§ **Task statement**
Render the data below, from the line containing "This screenshot has height=576, width=1024." through the end, as a JSON list of strings with one string per line, omitting blank lines and leaving out the pictures.

## start Exercise material

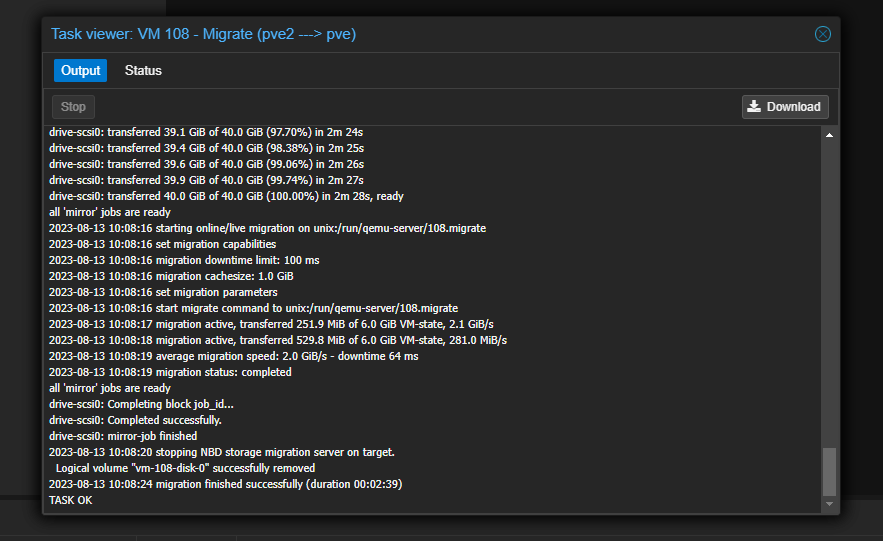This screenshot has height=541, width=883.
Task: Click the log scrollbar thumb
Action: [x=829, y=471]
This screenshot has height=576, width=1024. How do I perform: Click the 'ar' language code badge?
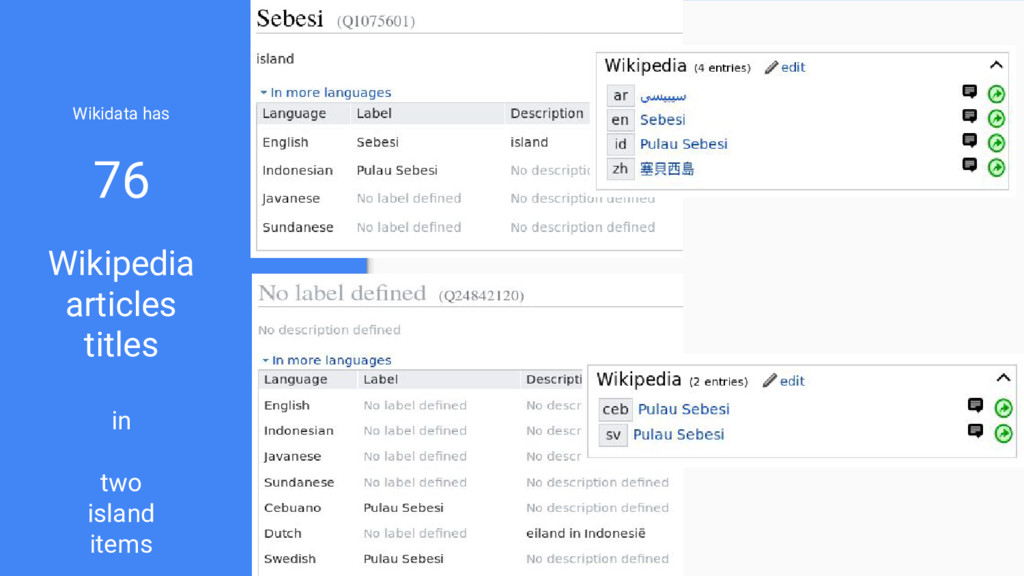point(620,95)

## end Exercise material

§ **Output of the exercise**
[
  "This screenshot has height=576, width=1024. How do I perform: Click the 'ar' language code badge?",
  "point(620,95)"
]